Trop âgé à la fin de la guerre pour reprendre les expéditions dans la Sarthe, Paul Delaunay, devenu sédentaire, s’orienta alors vers les études historiques de la société sarthoise au cours du XIXe siècle.
Des nombreuses publications de Paul Delaunay -ouvrages ; notices et articles parus dans diverses publications-, on peut retenir :
. « Le Sol sarthois, ses historiens, son histoire géologiques, sa géographie botanique, économique, historique et politique » (1408 p. Monnoyer 1927-1941). Fruit de ses recherches sur le terrain, « le Sol sarthois » constitue l’œuvre principale de Paul Delaunay.
. « Étude sur les Coëvrons » (1941-1956) ;
. « La Vie médicale aux XVIème, XVIIème et XVIIIème siècles » (556 pages, 1935).

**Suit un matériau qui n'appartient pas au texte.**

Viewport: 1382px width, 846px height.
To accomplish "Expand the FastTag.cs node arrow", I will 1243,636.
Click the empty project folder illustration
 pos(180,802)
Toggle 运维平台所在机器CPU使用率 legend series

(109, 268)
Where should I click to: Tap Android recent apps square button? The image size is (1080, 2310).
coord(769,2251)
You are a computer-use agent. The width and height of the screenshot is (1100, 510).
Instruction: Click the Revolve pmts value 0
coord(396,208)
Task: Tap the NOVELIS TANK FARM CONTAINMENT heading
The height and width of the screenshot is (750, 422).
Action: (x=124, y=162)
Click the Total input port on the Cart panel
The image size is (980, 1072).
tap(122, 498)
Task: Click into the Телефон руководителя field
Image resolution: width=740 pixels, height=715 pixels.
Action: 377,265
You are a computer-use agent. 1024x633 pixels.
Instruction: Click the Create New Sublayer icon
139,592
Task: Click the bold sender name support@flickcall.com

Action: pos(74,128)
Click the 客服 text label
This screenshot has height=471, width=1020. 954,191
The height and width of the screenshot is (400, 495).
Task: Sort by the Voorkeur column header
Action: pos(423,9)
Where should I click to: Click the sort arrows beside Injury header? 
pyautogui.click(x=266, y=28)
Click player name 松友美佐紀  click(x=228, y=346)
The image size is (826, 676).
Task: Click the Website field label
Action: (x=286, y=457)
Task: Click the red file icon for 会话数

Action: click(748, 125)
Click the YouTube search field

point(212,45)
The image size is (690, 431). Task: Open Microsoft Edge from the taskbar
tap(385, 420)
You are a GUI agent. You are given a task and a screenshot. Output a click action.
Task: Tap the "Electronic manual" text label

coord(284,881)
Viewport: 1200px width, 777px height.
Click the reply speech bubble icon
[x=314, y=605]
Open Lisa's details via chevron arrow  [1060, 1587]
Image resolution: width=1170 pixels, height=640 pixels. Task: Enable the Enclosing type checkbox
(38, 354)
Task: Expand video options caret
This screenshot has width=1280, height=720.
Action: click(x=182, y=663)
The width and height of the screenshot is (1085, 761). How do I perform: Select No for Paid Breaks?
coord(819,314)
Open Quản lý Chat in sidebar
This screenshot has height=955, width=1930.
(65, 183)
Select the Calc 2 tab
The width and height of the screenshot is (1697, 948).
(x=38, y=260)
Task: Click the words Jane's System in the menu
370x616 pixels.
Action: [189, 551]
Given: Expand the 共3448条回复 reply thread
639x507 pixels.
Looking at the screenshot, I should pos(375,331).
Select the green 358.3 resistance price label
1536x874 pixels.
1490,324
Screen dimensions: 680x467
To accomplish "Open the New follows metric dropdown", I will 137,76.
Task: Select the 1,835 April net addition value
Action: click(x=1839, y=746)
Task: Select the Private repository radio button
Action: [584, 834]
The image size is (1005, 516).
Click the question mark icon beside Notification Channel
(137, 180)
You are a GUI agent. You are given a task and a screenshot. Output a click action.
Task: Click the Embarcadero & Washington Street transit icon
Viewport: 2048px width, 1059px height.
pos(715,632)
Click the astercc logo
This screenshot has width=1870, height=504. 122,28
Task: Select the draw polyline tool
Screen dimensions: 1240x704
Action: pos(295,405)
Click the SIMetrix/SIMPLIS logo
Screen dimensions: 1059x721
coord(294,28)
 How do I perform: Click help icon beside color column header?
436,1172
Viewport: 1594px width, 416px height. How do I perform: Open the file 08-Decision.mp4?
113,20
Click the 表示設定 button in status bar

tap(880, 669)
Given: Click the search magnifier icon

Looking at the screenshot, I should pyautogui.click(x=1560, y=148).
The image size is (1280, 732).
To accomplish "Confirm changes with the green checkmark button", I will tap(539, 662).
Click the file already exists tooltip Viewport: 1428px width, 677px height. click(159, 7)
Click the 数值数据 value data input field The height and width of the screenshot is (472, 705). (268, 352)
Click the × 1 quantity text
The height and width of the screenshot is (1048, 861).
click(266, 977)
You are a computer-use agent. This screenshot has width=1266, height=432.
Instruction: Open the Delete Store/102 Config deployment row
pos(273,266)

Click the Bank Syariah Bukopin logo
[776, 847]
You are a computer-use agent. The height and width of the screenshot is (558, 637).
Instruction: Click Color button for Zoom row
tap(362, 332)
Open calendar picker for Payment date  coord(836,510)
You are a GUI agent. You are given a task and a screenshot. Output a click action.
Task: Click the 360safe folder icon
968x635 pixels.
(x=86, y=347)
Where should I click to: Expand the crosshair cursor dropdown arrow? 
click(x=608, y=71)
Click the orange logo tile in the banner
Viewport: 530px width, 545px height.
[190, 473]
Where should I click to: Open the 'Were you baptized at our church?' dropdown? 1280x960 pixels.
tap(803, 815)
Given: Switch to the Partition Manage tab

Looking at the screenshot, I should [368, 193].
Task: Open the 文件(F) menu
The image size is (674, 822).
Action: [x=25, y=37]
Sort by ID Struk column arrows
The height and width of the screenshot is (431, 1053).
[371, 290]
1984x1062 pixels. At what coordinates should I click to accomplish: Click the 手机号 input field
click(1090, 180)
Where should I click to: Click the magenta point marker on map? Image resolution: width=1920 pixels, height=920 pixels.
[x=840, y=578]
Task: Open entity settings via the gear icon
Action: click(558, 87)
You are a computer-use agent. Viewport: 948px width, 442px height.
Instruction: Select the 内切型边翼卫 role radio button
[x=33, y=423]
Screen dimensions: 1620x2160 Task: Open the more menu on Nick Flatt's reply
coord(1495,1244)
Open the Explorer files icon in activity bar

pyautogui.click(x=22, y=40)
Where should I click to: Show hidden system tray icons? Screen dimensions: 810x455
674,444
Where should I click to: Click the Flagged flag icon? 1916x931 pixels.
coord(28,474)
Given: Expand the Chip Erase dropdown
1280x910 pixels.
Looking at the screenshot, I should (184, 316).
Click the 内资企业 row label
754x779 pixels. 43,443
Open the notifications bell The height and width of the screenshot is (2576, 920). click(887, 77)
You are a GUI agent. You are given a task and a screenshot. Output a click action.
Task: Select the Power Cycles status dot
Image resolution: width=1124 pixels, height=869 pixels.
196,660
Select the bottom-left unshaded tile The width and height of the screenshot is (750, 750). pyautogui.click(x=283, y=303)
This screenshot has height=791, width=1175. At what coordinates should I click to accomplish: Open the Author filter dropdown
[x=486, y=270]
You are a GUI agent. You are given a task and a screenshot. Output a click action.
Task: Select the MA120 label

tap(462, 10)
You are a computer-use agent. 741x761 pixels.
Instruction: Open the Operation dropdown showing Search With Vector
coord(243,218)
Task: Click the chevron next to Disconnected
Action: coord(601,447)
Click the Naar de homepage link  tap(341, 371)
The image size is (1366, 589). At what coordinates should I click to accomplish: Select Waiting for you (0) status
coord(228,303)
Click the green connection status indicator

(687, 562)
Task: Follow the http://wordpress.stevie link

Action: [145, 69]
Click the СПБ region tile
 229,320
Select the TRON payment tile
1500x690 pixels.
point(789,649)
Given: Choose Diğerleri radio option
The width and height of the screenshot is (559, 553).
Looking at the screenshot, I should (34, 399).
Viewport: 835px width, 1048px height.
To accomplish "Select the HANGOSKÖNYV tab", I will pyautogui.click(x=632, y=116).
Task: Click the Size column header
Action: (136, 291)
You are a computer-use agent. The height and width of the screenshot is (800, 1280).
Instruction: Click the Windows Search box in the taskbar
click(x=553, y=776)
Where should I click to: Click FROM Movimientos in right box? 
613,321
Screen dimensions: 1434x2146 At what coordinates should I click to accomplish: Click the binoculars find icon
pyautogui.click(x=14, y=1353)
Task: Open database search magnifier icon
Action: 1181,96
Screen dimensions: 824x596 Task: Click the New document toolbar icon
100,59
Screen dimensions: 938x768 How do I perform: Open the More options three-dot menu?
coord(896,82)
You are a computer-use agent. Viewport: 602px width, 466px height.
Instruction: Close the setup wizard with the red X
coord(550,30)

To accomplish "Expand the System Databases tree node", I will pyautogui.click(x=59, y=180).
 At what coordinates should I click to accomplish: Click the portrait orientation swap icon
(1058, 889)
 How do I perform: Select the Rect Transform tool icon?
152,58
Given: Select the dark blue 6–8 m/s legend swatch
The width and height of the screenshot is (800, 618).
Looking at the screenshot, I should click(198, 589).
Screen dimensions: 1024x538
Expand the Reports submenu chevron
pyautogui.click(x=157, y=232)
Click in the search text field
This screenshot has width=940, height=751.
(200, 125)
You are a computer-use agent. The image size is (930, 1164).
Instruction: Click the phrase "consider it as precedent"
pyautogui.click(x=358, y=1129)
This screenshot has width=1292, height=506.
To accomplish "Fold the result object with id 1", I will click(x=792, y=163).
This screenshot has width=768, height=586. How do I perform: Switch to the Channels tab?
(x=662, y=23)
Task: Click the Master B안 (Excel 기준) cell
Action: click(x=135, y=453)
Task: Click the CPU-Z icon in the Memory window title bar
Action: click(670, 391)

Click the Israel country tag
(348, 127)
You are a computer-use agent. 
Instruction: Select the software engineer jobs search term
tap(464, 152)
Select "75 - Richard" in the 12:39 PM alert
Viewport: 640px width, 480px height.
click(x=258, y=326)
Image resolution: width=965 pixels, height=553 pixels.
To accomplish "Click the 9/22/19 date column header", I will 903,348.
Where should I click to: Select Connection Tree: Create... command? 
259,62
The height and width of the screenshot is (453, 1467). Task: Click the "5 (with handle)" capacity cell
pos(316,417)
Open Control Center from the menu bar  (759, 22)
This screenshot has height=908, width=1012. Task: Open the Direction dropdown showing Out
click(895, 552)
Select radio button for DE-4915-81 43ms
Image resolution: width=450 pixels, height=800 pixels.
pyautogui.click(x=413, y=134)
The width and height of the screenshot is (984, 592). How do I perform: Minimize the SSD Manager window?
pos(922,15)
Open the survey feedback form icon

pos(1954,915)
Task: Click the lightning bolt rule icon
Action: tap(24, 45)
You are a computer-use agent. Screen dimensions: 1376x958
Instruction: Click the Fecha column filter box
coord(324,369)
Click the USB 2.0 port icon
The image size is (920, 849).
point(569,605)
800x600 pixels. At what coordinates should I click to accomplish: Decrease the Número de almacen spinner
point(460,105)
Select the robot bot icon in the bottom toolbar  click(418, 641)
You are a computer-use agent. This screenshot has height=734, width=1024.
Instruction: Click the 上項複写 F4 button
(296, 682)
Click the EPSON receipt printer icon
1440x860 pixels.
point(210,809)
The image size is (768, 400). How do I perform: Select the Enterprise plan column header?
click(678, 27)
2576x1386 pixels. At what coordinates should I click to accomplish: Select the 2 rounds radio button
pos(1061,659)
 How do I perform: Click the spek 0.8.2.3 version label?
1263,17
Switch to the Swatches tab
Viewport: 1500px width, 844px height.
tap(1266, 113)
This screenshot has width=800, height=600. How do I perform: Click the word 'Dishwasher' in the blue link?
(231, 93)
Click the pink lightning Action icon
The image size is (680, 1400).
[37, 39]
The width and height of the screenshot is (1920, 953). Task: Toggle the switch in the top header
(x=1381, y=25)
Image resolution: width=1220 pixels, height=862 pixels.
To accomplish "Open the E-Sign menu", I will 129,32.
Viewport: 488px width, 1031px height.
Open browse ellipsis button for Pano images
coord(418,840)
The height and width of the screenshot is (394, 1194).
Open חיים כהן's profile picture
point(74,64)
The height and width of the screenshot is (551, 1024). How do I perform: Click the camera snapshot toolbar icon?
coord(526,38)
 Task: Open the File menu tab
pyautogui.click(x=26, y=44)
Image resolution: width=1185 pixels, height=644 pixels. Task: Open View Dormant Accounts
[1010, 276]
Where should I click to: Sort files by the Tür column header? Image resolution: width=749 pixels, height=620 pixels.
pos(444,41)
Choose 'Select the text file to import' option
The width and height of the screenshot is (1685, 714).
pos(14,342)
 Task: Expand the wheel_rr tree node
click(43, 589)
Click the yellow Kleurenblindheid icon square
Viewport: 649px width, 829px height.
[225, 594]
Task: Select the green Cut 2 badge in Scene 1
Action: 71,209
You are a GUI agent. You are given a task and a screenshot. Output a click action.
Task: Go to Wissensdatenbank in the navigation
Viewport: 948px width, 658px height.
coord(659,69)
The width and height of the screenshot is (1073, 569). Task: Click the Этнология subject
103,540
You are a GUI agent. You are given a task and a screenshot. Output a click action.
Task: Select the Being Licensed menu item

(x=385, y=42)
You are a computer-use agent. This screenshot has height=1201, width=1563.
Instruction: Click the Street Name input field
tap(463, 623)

. ses biographies en plusieurs publications, souvent dans les mémoires des sociétés savantes (« Vieux médecins mayennais » ; « Vieux médecins sarthois » ; « Galerie des naturalistes sarthois » ; les nombreuses notices nécrologiques parues dans les bulletins de Sciences et Arts de 1934 à 1957), aujourd’hui très utiles à l’historien ;
. ses notices sur la médecine (notamment « Les ulcérations du col utérin » ; « L’antiseptie pulmonaire dans les plaies du thorax ») ;
. ses notices sur l’histoire de la médecine (notamment « Les guérisseurs ambulants dans le Maine » ; « L’Histoire de la Société de médecine du Mans ») ;
. ses notices d’histoire régionale (notamment, « La levée de 1792 dans la Mayenne » ; « La Mayenne révolutionnaire » ; « Tombeaux mérovingiens à Connerré » ; « La Chouannerie de 1832 dans le Maine »).
Les travaux de Paul Delaunay sont rédigés dans un style agréable, parfois malicieux. L’écrivain biologiste Jean Rostand a écrit sur lui : « Cette belle œuvre défiera le temps et sera toujours consultée par les historiens, qui y trouveront une source irremplaçable d'information et une haute leçon d'élégance, d’achèvement, de rigueur et d'indépendance ».
En 1956, le grand érudit qu’était Paul Delaunay jetait un cri d’alarme devant la spécialisation des formations, écrivant : « La spiritualité est défaillante. Les bonnes lettres sont en régression, voire dans les programmes universitaires qui tendent à promouvoir une culture de garçons de laboratoire ou de surveillants de robots. La belle formation libérale de jadis est menacée. »
Malade et fatigué, Paul Delaunay ne sollicite pas le renouvellement de son mandat de président de « Sciences et arts » en janvier 1957, permettant ainsi la transition avec son successeur André Bouton. Il décède au Mans, en son domicile du 36, rue Chanzy, le 3 février 1958, à quelques jours de son 80ème anniversaire, alors que ses amis avaient prévu une réception spéciale en son honneur.
La Société d’agriculture, sciences et arts de la Sarthe s’honore d’avoir pu bénéficier, pendant trente ans, d’un président aussi remarquable que Paul Delaunay.